Records for processing

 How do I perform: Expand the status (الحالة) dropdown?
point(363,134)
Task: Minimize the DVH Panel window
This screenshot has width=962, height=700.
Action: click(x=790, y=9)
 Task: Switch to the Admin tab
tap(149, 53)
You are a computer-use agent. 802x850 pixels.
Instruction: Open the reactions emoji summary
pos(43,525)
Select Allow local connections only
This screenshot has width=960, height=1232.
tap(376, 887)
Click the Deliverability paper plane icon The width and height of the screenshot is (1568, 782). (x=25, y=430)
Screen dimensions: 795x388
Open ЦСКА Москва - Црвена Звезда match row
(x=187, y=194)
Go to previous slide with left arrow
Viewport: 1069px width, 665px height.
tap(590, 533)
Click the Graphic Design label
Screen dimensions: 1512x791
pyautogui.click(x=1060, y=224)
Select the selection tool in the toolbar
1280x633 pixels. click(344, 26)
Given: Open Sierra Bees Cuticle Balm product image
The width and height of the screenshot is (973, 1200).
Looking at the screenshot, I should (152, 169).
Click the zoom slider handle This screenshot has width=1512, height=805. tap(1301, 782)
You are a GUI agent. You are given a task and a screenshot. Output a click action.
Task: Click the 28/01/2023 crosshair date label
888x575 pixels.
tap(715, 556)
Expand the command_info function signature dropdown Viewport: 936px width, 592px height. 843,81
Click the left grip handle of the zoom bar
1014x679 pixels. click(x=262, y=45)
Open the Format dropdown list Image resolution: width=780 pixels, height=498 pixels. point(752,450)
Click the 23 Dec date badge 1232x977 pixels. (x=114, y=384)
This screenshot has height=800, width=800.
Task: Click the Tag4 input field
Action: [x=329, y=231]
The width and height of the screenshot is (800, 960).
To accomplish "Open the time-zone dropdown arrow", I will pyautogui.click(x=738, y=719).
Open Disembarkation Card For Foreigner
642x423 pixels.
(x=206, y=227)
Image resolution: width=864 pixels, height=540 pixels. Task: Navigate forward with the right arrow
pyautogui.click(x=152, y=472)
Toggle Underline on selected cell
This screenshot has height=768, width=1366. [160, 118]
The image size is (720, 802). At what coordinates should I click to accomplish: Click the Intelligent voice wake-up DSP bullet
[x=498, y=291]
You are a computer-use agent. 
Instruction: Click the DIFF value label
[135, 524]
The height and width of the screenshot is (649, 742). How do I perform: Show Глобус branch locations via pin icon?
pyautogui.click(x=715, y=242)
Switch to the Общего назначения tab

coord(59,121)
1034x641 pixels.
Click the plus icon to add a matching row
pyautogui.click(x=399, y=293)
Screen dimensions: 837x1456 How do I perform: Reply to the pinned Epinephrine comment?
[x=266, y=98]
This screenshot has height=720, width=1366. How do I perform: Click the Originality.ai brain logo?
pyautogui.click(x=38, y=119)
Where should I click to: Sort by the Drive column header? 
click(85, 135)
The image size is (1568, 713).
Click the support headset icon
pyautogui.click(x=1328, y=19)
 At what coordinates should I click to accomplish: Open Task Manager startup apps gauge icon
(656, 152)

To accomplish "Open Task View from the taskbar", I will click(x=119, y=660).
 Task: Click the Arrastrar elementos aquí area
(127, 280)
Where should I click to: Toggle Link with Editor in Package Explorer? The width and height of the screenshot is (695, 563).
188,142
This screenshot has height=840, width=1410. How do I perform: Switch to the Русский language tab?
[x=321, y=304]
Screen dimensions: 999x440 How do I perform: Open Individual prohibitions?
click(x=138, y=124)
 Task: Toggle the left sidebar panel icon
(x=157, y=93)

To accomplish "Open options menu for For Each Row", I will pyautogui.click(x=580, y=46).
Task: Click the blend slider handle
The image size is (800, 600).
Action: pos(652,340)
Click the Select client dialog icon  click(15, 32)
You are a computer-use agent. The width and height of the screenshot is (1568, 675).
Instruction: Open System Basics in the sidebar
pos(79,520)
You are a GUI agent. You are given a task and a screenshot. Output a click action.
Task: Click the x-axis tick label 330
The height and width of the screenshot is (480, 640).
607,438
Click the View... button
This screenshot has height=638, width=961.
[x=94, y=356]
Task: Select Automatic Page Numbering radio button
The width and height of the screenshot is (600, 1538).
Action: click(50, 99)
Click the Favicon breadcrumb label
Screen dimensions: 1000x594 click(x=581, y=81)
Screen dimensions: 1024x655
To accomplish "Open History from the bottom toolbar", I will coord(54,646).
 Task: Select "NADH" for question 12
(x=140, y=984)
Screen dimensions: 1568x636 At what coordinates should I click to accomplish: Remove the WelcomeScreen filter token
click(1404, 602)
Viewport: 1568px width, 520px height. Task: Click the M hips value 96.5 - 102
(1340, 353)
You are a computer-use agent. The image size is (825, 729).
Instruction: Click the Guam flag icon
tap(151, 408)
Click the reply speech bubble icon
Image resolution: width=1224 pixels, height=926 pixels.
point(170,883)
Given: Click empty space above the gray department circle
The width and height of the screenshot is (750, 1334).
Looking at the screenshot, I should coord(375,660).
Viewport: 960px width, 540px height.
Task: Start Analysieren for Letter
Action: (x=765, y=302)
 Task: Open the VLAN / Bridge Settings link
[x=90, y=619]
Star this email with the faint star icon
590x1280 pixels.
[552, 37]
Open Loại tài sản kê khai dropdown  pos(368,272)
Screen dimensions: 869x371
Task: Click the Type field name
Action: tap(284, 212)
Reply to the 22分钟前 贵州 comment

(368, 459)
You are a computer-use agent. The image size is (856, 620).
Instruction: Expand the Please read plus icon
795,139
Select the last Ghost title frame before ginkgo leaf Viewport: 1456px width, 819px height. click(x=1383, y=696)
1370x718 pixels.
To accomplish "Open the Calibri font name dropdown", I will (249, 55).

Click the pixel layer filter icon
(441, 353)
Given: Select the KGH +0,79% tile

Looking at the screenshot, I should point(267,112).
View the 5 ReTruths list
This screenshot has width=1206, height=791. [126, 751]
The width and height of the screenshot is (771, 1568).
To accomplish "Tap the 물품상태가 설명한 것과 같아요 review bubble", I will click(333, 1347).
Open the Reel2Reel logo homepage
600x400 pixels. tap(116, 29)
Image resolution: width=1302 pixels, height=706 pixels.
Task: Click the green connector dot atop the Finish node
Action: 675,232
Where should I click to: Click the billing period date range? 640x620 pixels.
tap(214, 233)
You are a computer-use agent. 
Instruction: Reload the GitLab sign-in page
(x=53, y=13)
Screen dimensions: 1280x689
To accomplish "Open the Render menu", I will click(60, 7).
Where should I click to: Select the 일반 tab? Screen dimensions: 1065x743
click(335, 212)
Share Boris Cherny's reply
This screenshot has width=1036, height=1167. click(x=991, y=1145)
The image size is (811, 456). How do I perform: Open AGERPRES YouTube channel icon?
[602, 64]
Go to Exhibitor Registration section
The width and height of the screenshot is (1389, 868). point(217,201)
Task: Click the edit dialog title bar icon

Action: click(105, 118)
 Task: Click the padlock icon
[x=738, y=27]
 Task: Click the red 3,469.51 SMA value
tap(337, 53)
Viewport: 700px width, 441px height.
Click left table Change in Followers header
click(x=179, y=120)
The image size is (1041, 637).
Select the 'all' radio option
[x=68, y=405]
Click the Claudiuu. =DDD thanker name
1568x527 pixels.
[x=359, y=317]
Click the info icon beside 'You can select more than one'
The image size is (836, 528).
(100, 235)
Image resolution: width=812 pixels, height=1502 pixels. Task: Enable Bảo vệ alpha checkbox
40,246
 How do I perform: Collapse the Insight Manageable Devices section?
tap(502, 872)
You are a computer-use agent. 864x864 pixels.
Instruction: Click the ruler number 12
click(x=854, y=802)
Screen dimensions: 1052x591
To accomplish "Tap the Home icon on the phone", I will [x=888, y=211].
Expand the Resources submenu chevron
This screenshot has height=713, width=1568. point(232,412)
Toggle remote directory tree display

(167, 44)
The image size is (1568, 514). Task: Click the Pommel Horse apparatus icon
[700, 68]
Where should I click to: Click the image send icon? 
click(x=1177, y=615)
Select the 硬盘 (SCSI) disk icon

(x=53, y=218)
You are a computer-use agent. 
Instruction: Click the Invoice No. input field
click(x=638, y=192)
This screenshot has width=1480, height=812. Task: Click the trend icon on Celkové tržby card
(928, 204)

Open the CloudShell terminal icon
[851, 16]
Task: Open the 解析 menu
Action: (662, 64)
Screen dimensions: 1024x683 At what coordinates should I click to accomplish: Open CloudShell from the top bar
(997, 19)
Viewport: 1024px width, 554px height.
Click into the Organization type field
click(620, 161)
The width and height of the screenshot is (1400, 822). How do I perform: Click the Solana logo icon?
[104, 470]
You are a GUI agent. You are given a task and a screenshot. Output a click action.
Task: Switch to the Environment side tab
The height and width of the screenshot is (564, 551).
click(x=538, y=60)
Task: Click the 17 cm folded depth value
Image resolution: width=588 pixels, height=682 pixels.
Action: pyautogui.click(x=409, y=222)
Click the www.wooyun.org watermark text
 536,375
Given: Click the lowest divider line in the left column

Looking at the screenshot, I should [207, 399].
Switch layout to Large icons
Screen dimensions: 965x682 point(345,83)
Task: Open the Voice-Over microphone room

What needs to be done
Show all of the lines above in which "button" is present.

Exercise answer
Click the View... button
Task: Select Automatic Page Numbering radio button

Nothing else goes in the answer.